That is interesting... It was a rather deep scratch.  I have tried it on a few places in my bag and it did work in other spots. Fortunately the mark is only somewhat noticeable in certain lighting. But this bag does have some fading already and it is quite vintage (probably almost 40 years old).  
We're our own worst critics of our bags I think... I showed it to my husband and he said he could barely see it lol.


----------



## memobag1

Haha I totally get that....


----------



## MissTammyB

Hi ladies, i am about to purchase my first Lambskin in red (preloved) - what leather conditioner would you recommend that's available in Europe? TIA!


----------



## memobag1

So I only have black lambskin bags, but I've used The Handbag Spa products including their leather conditioner.  I think they are based in the UK.


----------



## Fixxi

atlsweetpea11 said:


> +1 for Cadillac Select Premium Leather Conditioner. I’ve used it for several years and love it. Keeps my lambskin bags supple. Even SAs will tell you conflicting info. Ive heard both “it’s OK to use a conditioner” and “never use anything on your Chanel bags”.


Would you recommend the conditioner only? Or conditioner and then a waterproof spray? I have both the Cadillac conditioner and the Collonil waterproof spray but have been to scared to apply either.


----------



## sweetpea_2009

Fixxi said:


> Would you recommend the conditioner only? Or conditioner and then a waterproof spray? I have both the Cadillac conditioner and the Collonil waterproof spray but have been to scared to apply either.

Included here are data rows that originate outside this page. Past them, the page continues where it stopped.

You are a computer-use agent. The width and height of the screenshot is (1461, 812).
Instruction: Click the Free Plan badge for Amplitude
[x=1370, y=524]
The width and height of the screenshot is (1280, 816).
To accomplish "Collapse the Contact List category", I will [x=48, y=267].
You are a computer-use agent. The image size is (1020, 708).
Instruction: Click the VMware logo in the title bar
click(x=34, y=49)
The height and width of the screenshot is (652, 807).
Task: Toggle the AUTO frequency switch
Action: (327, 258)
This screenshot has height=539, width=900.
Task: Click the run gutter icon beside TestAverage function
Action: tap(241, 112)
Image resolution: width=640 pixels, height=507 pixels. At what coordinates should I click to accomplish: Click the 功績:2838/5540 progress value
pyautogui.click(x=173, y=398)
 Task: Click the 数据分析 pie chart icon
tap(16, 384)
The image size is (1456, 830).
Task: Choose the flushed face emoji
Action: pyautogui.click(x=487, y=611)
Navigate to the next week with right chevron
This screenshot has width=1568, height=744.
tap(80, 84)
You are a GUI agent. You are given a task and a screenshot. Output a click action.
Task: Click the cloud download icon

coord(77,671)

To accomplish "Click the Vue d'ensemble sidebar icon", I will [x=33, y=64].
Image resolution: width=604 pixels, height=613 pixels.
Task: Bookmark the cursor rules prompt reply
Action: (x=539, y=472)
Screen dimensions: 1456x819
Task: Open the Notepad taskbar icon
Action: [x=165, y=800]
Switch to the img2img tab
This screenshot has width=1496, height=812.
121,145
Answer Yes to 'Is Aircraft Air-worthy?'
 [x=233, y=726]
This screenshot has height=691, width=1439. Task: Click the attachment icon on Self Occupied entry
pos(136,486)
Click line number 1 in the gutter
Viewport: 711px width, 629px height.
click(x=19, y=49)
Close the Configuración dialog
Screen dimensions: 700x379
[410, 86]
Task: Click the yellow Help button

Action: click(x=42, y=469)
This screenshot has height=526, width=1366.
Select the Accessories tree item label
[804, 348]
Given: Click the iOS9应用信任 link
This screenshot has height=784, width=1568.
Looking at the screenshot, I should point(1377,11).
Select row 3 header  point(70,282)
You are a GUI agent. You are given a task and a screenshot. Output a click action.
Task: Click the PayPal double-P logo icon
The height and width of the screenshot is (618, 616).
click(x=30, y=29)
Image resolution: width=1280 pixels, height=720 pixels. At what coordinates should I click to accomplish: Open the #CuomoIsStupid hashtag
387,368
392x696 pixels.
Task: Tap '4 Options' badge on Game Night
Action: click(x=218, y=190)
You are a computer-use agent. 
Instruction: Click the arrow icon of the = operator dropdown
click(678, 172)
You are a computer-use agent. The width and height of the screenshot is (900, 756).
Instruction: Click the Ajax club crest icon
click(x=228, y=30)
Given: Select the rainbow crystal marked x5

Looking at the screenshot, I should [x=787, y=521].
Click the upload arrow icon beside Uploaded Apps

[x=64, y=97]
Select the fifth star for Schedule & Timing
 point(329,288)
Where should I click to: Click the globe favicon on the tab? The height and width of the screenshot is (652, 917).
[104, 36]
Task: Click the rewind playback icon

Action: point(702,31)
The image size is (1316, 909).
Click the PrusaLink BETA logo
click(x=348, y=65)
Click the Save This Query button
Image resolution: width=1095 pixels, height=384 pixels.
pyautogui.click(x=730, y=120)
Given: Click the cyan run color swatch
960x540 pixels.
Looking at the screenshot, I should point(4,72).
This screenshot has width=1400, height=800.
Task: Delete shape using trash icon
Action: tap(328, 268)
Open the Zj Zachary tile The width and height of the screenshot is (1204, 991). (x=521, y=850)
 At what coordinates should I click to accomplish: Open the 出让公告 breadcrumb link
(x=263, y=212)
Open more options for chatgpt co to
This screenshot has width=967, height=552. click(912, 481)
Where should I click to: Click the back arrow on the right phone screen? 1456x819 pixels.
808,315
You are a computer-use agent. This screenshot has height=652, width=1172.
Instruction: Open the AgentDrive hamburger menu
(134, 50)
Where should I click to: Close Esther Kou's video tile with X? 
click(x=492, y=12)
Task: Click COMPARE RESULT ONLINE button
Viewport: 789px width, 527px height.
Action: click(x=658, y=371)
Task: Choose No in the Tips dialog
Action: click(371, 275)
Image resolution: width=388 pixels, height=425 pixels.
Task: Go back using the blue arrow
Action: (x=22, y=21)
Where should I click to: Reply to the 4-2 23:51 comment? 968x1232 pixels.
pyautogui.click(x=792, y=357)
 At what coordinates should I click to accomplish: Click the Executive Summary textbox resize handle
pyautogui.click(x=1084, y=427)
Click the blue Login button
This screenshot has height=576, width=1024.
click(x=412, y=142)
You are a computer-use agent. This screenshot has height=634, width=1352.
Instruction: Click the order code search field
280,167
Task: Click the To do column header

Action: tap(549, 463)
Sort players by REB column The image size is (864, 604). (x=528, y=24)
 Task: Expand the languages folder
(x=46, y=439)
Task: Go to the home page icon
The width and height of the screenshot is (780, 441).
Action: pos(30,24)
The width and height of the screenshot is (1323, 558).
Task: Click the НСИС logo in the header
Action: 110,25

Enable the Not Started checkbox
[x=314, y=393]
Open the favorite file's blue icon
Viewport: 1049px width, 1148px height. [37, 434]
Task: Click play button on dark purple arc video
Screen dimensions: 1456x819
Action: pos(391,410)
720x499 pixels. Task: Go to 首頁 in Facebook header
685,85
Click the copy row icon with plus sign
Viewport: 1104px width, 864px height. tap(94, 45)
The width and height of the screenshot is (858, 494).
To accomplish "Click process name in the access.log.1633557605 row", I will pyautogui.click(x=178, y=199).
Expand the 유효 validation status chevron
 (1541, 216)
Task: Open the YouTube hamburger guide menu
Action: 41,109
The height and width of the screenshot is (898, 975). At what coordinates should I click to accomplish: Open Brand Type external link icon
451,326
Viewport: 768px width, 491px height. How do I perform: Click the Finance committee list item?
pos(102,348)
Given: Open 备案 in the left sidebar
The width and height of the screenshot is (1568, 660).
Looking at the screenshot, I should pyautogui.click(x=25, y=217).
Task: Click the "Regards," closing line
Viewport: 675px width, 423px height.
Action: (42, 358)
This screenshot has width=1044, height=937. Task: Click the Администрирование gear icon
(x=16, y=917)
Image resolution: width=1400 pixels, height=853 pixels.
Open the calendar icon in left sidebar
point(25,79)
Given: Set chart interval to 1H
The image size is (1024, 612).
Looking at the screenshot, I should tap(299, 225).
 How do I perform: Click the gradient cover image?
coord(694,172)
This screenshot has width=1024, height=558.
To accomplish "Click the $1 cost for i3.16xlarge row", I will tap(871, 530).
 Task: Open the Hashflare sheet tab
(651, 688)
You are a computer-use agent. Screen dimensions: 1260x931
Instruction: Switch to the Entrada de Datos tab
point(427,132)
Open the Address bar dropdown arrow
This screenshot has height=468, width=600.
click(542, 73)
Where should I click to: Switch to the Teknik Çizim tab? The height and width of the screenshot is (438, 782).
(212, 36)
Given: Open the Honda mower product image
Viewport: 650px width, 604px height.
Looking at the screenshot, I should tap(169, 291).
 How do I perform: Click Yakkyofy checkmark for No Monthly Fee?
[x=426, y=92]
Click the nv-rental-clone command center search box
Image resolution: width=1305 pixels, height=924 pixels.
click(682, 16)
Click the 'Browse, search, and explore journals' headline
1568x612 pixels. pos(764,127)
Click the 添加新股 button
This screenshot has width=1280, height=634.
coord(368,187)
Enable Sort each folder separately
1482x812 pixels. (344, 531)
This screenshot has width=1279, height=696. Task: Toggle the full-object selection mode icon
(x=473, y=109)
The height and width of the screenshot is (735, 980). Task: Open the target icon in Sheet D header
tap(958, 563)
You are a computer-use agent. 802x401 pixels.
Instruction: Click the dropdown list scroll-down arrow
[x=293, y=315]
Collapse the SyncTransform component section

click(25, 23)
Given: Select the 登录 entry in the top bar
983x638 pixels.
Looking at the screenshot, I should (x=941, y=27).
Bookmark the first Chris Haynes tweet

I have used both the Cadillac conditioner as well as the Collonil spray on by bags.  I use the conditioner on my black lambskins bags.  I spray the waterproof spray on my lighter lambskin bags.  I have not had issues with using either.  I can totally understand the hesitation as these handbags are so expensive.  I was weary at first too.  I did test on a small area on the bottom of the bag before applying all over.  Good luck!


----------



## Fixxi

atlsweetpea11 said:


> I have used both the Cadillac conditioner as well as the Collonil spray on by bags.  I use the conditioner on my black lambskins bags.  I spray the waterproof spray on my lighter lambskin bags.  I have not had issues with using either.  I can totally understand the hesitation as these handbags are so expensive.  I was weary at first too.  I did test on a small area on the bottom of the bag before applying all over.  Good luck!


Thank you so much!


----------



## osaraho

Hey there, 
My Chanel Timeless Flap Bag Medium/Large in Lamis from 2014. When I open the bag the leather gets these wrinkles. Is this normal or should I treat the leather with a moisturizer? 

Thank you very much ☺️


----------



## osaraho

Hello there, 
My Chanel Timeless Flap Bag Medium/Large in Lambskin is from 2014. When I open the bag the leather gets these wrinkles. Is this normal or should I treat the leather with a moisturizer? 

Thank you very much ☺️


----------



## osaraho

Hey there,
My Chanel Timeless Flap Bag Medium/Large in Lambskin is from 2014, when I open the bag the leather gets these wrinkles. Is this normal or should I treat the leather with a moisturizer?

Thank you very much ☺


----------



## westxcoastxgirl

Hi everyone, 
I just purchased this supposedly new lambskin cardholder from a seller on Depop. When I received it, i noticed the top corners were discoloured/dirty.
Does anyone know what would work best to clean it?


----------



## Cinana

carolsr said:


> Thanks! Definitely something to think about, that’s why I only use beeswax based products as they are considered “natural oils” that won’t prevent the leather to breathe



Hi Carole, I just got a similar purse! What have you been using on it? And the Famaco red lotion, do you have the exact photo of it?
Did you try to condition your bag? If so what have you used?


----------



## lifewithcoco

osaraho said:


> Hey there,
> My Chanel Timeless Flap Bag Medium/Large in Lambskin is from 2014, when I open the bag the leather gets these wrinkles. Is this normal or should I treat the leather with a moisturizer?
> 
> Thank you very much ☺
> 
> View attachment 5261624


Does it go when you close the flap? I also see some on my caramel lamb but not that much and it goes away when I close the flap


----------



## penguin12

Would anyone be able to advise on whether there is anything that can be done about very small white marks where the black has rubbed off on a vintage classic flap? For example using a product like Saphir Juvacuir to treat only the small areas? I don’t really want to get the whole item restored and will just embrace them as character marks if not!


----------



## lifewithcoco

atlsweetpea11 said:


> I have used both the Cadillac conditioner as well as the Collonil spray on by bags.  I use the conditioner on my black lambskins bags.  I spray the waterproof spray on my lighter lambskin bags.  I have not had issues with using either.  I can totally understand the hesitation as these handbags are so expensive.  I was weary at first too.  I did test on a small area on the bottom of the bag before applying all over.  Good luck!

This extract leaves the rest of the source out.